Depuis 2020, le domaine est aux mains des enfants de Bernard. Les rôles sont bien répartis dans la fratrie. Les deux aînés, Sandrine et Fabian, supervisent la gestion des vignes. La première, qui possède des connaissances en arboriculture, s’occupe aussi des vergers. Quant au second, mécanicien de formation, il est l’expert des travaux et de l’entretien du patrimoine. Seul Emmanuel, troisième de la lignée, a suivi une autre voie. Après des études d’économie, il vit aujourd’hui au Japon. Il détient malgré tout sa part du domaine. Quant au benjamin, Frédéric, diplômé de l’École hôtelière de Lausanne, il a repris la direction générale de l’exploitation et de sa trentaine d’employés.

Se faire confiance pour avancer

Comment s’impose-t-on face à son frère et sa sœur aînés? «Nous discutons en bonne intelligence», assure le jeune directeur. «Nous avons une demi-génération d’écart (ndlr: les deux premiers et les deux derniers enfants sont issus de deux mariages différents), nous n’avons pas grandi ensemble, précise Sandrine. Et comme nos connaissances sont différentes, nous nous faisons confiance.»

Alors que la viticulture suisse traverse une crise historique, la huitième génération doit composer avec une situation très tendue. «Aujourd’hui, le métier de vigneron n’est plus viable à lui seul, tranche Frédéric Rochaix. La qualité de la production augmente, mais le marché est extrêmement compétitif, la consommation baisse et nous faisons face à la concurrence des vins étrangers.»

10% du vignoble mis en pause

Comme d’autres producteurs genevois, la famille a décidé de mettre en pause 10% de ses 100 hectares de vignoble. Elle touche pour cela une compensation de l’État. «Cela couvre nos frais, mais on ne gagne rien, précise le trentenaire. C’est une mesure d’urgence pour tenter de rééquilibrer le marché, mais ce n’est qu’un pansement.»

Pour l’entrepreneur, la solution est ailleurs. Bien décidé à transmettre une exploitation rentable à la prochaine génération, il ne lésine pas sur les moyens pour valoriser ses produits et trouver d’autres sources de financement. Il court les salons, peaufine l’image du domaine et revoit l’ensemble de la stratégie marketing.

Si le vin reste le cœur de métier des Rochaix, la famille cherche à diversifier ses activités, notamment en développant l’événementiel. «Nous avons l’infrastructure, les compétences, les produits et une histoire de plus de deux siècles à raconter, souligne le directeur.
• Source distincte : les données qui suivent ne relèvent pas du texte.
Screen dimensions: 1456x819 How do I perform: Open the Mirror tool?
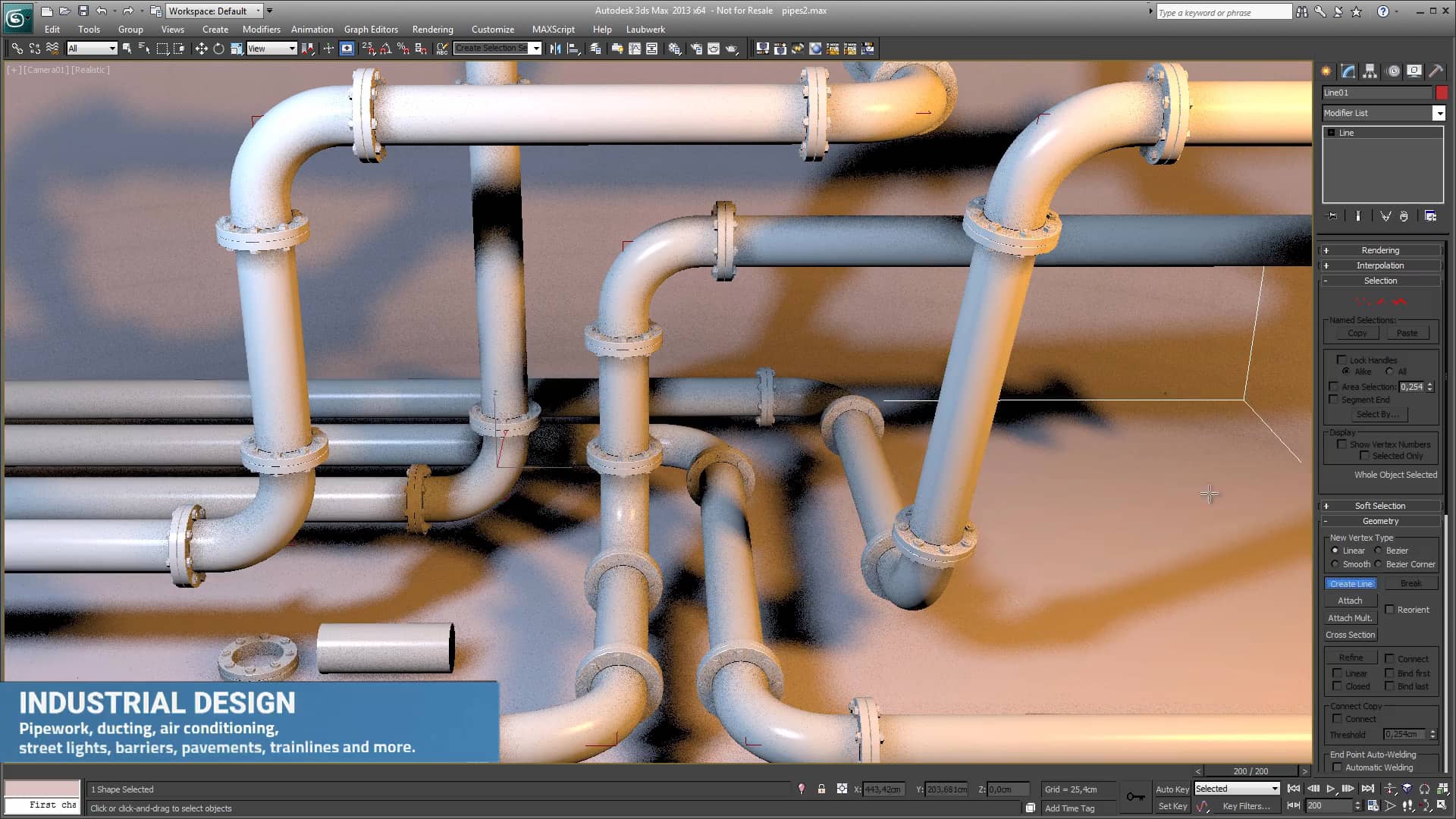point(555,49)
Organiser des visites, des activités de team building, des fêtes et des mariages nous permet d’être plus résilients face aux aléas climatiques.»

Des grands gels aux canicules

C’est sans conteste un des gros enjeux des prochaines décennies. Ces dernières années ont été marquées par une multiplication des conditions extrêmes. Si les vignes anciennes résistent plutôt bien, le travail en cave doit sans cesse être ajusté. «Depuis 2018, nous avons eu quatre étés caniculaires et deux étés pluvieux, cela ne nous facilite pas la vie, détaille Sandrine. Soit on se bat pour maintenir l’acidité, soit pour obtenir une concentration en sucre suffisante.»
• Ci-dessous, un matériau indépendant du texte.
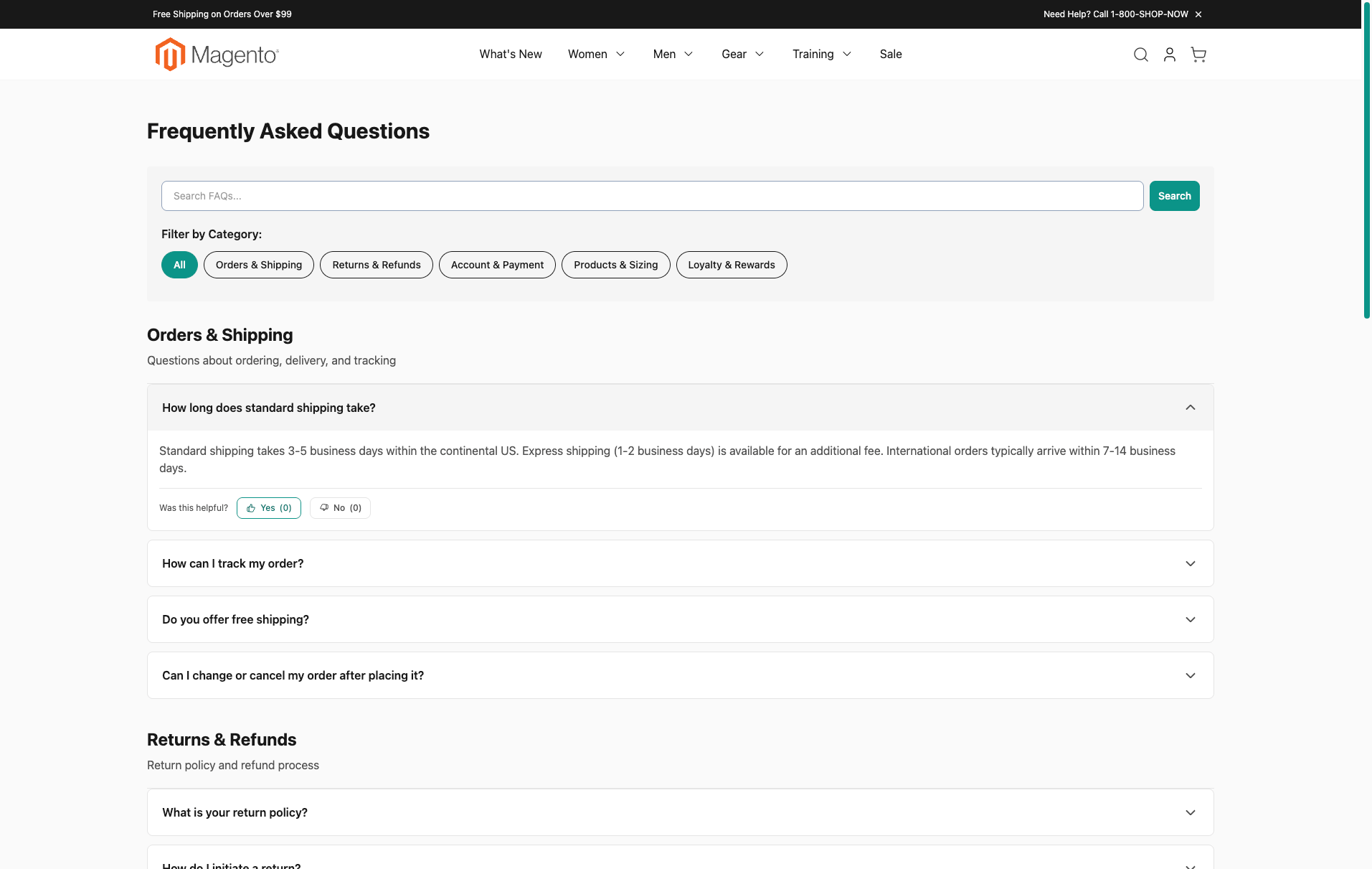Open the Gear dropdown menu
Screen dimensions: 1372x869
coord(742,54)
Sous son chapeau, Bernard écoute, pensif, les difficultés de ses enfants. «C’est vrai que la situation actuelle est très tendue», confirme-t-il. Puis, du haut de son âge respectable, il relativise. «Chaque génération est confrontée à des difficultés, il y a toujours des défis à relever.» Le grand-père se remémore les grands gels du milieu du XXe siècle et les descentes en luge dans le village. «L’hiver 1956, il a fait -26 degrés, les ceps explosaient», se souvient-il, sans nostalgie.

À travers les âges

1794

Jean-Etienne Rochaix cultive des vignes à Satigny. C’est la première génération connue de vignerons dans la famille.

1950

Alexandre Rochaix (6e génération) agrandit le domaine.

1972

Bernard Rochaix succède à son père et reprend le domaine.

1984

La famille Rochaix déménage en Australie, où elle fonde le domaine Rochecombe Vineyard. Elle partage son temps entre ses deux exploitations avant de revenir définitivement en Suisse en 1994.

2007

Les quatre enfants de Bernard deviennent copropriétaires et exploitants du domaine familial.

2020

Frédéric Rochaix (8e génération) reprend la direction générale du domaine.